* _What needs to be done_: The answer must consist solely of the lines from the one with "Collapse the If $isSelected fold marker" through the last line of the data, copied exactly, with no pictures.
= = = =
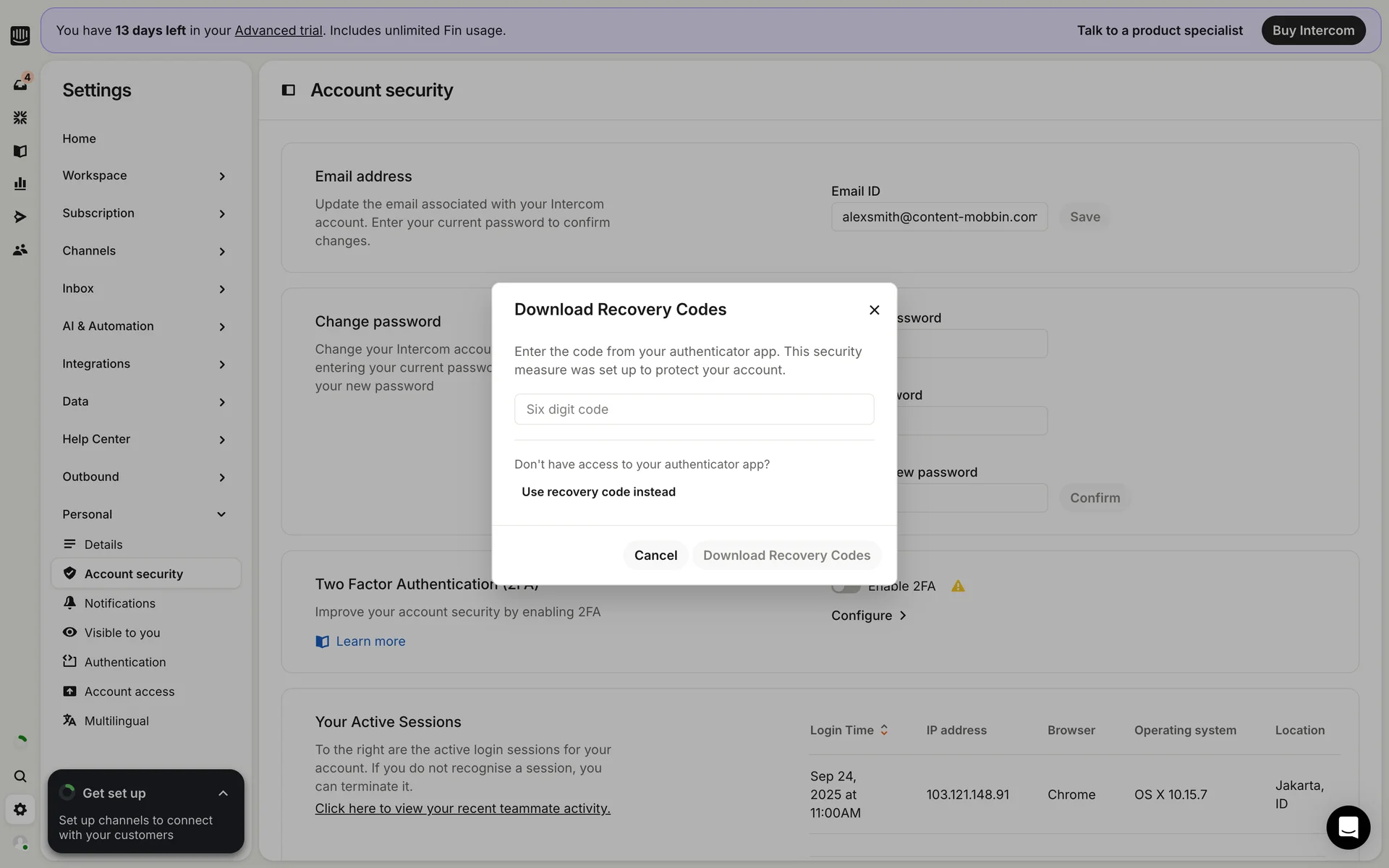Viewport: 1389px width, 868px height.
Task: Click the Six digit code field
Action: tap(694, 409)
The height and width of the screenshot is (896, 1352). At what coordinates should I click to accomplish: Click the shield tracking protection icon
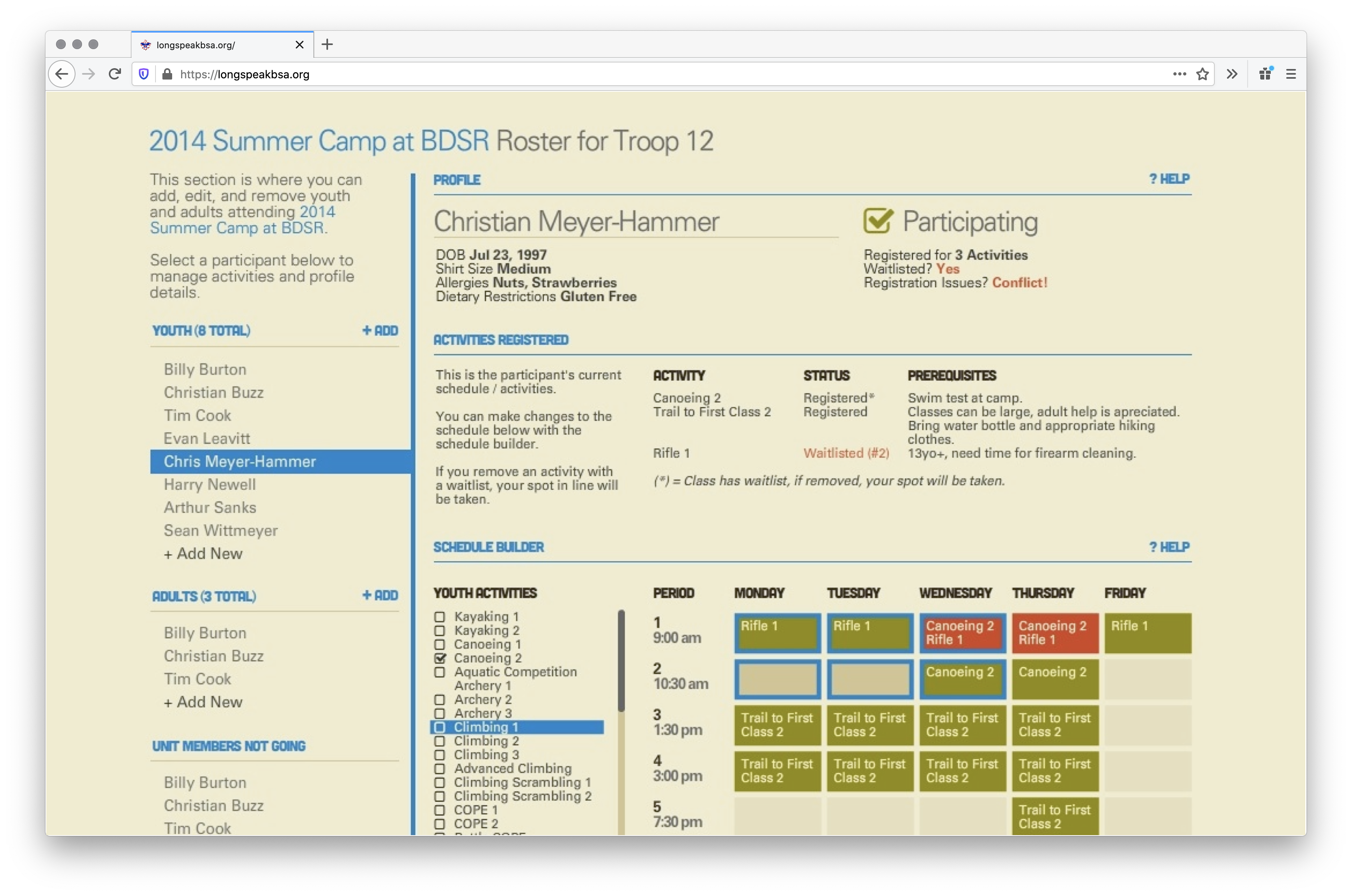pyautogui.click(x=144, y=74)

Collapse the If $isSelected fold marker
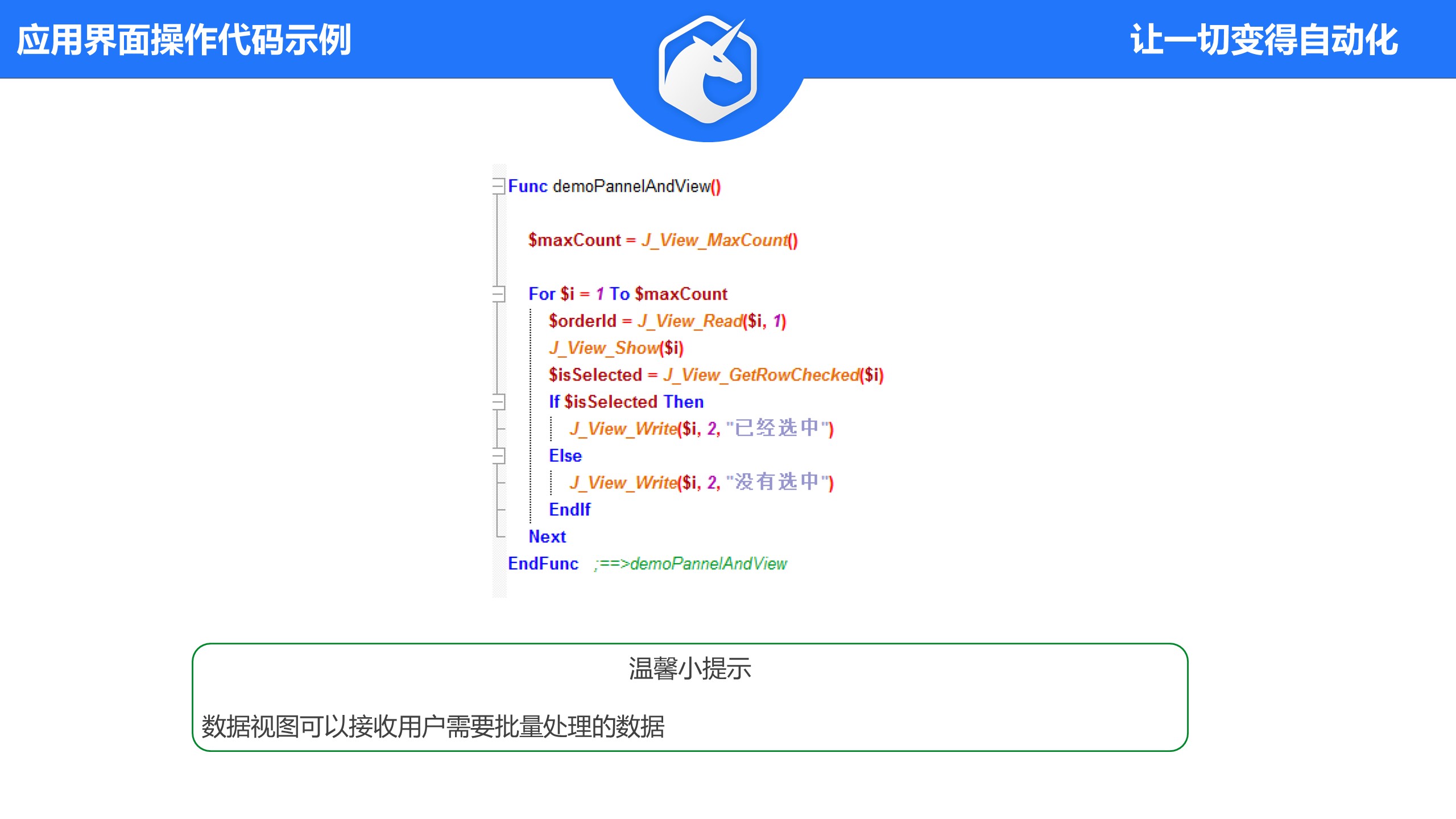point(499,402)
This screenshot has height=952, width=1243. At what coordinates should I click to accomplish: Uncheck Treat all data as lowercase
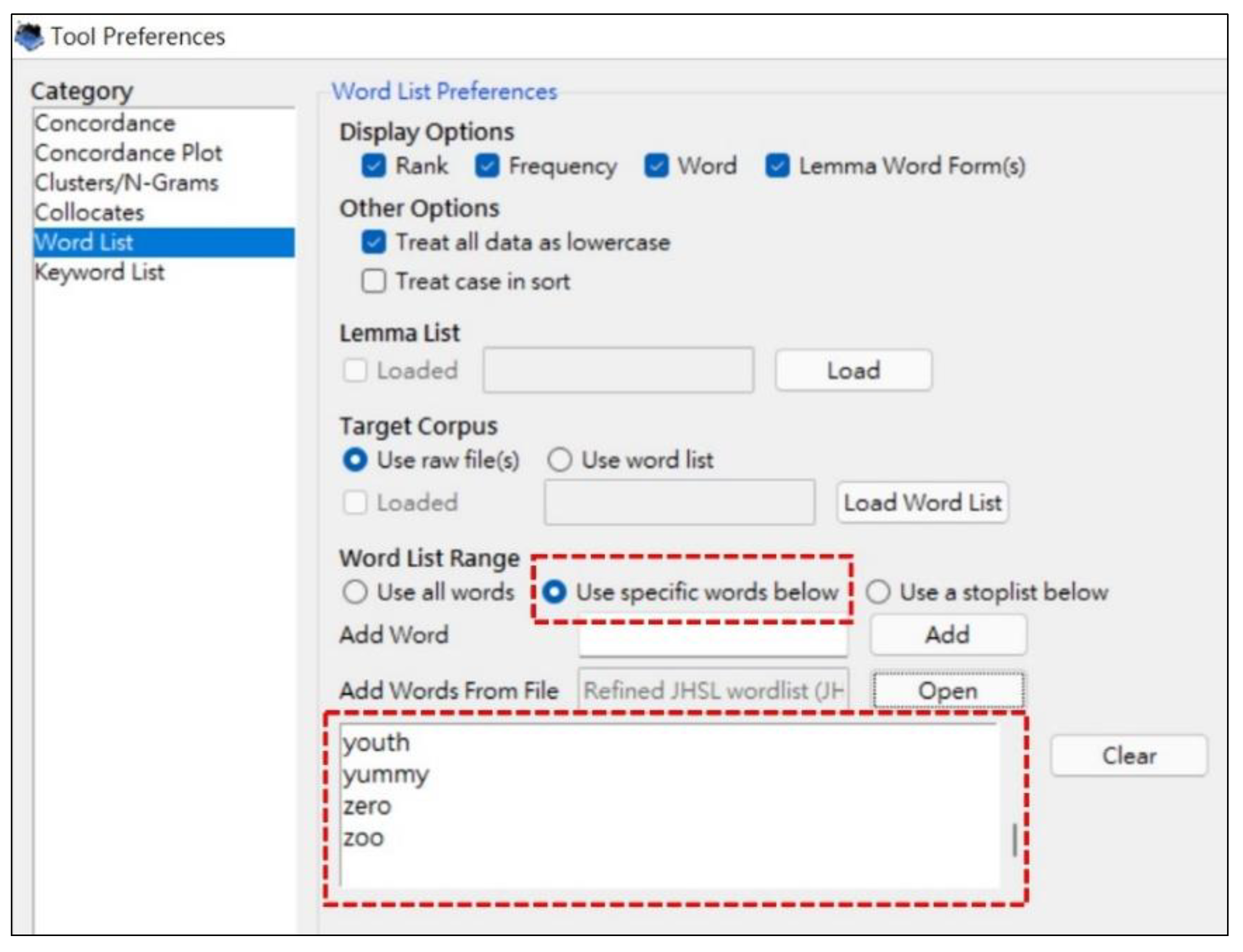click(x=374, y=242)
= = = =
* _Reply_:
Collapse the If $isSelected fold marker
point(499,402)
This screenshot has height=952, width=1243. At what coordinates should I click to accomplish: Uncheck Treat all data as lowercase
click(x=374, y=242)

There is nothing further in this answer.